During the past decade, a number of animal studies reported that the immune system, capable of interacting with both blood components and the surrounding tissue, may be implicated in the pathogenesis of hypertension 3. Initial reports concentrated on the possible role of murine T lymphocytes 46. Nonetheless, it was suggested that human monocytes (MO) and macrophages may play a role in the RAS-dependent regulation of vascular responses 7,8. The highest level of ACE1 (CD143) expression was observed in the so-called intermediate subpopulation of MO in dialyzed patients with chronic kidney disease, which was significantly higher in those with severe atherosclerosis, compared with those with little or no carotid atherosclerosis. Moreover, the authors suggested that monocytic ACE1 may be a component of a local angiotensin-converting system, e.g. at sites that may be infiltrated by monocytes/macrophages 9,10.

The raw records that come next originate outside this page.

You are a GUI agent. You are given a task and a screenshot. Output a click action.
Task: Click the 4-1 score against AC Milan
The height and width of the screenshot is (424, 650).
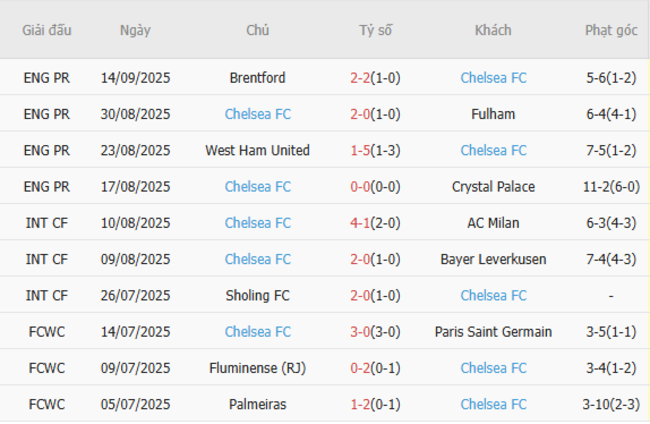pos(362,223)
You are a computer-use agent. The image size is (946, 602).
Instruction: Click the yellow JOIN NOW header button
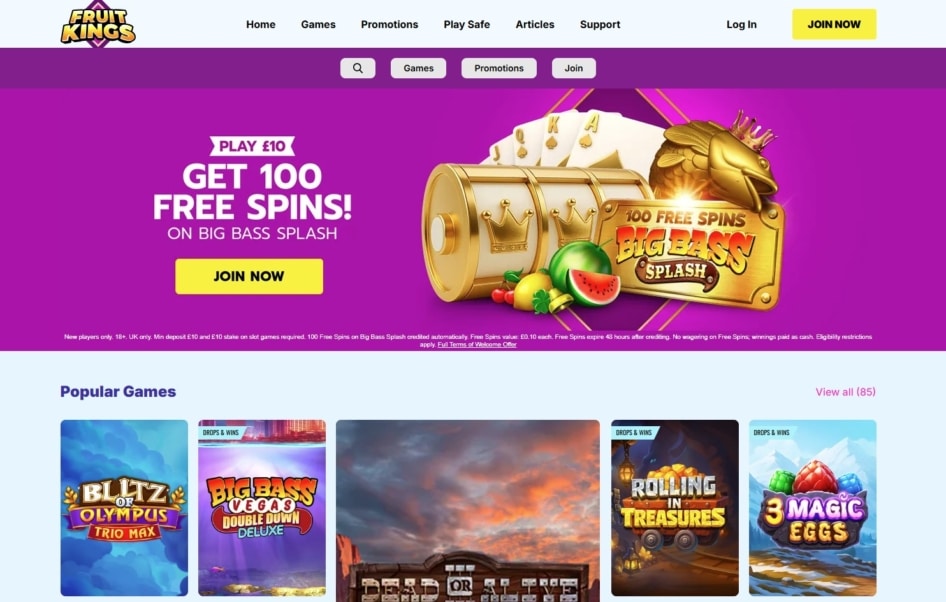tap(834, 24)
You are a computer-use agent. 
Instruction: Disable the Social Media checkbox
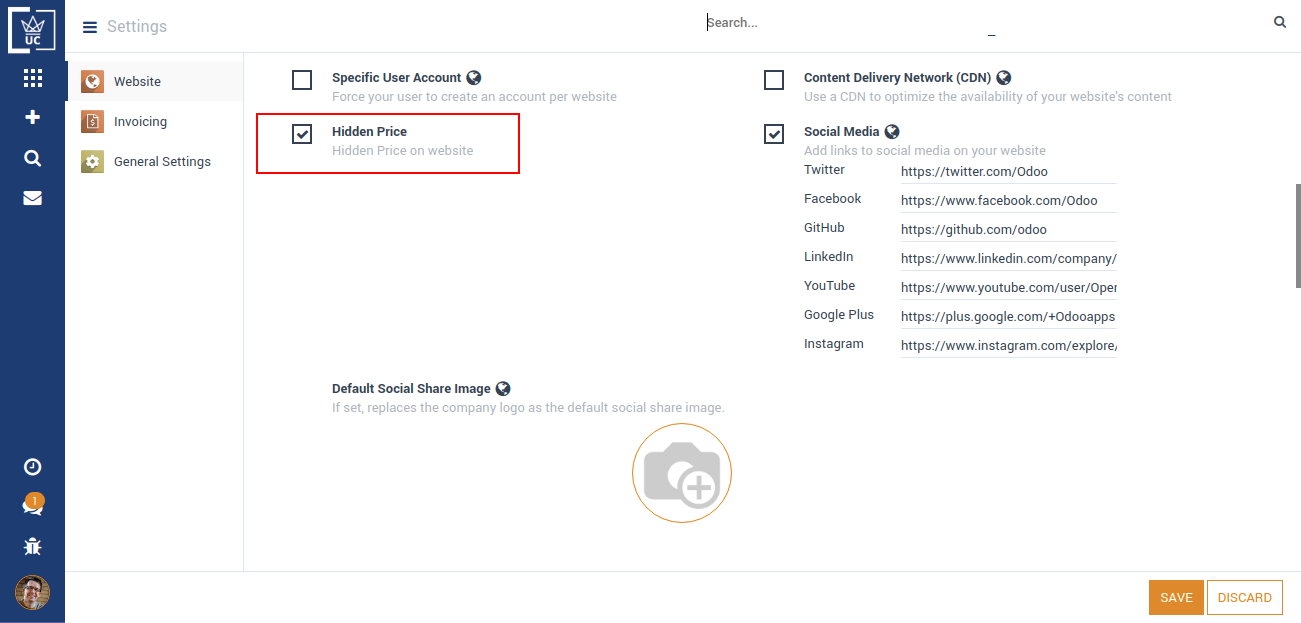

Human MO can be subdivided into three main subpopulations: CD14++CD16 (classical), CD14++CD16+ (intermediate) and CD14+CD16++ (non-classical). Under physiological conditions, classical MO account for 70–80% and non-classical for up to 10% of the circulating MO pool 1113. In contrast to classical MO, the intermediate and non-classical subsets (related to each other and named collectively as CD16+ MO) produce mainly proinflammatory cytokines and have been reported to increase in numbers in various inflammatory diseases 11. Both MO subpopulations forming the CD16+ pool are ‘programmed’ for slightly different functions compared to the classical ones 14. It is noteworthy that the CD16+ MO are located in the close vicinity of the endothelium and may potentially affect vascular homeostasis. It has been demonstrated that hypertension is associated with activation of MO and an increased endothelial adhesion and subendothelial accumulation of MO, with their increased capacity to produce cytokines 15,16.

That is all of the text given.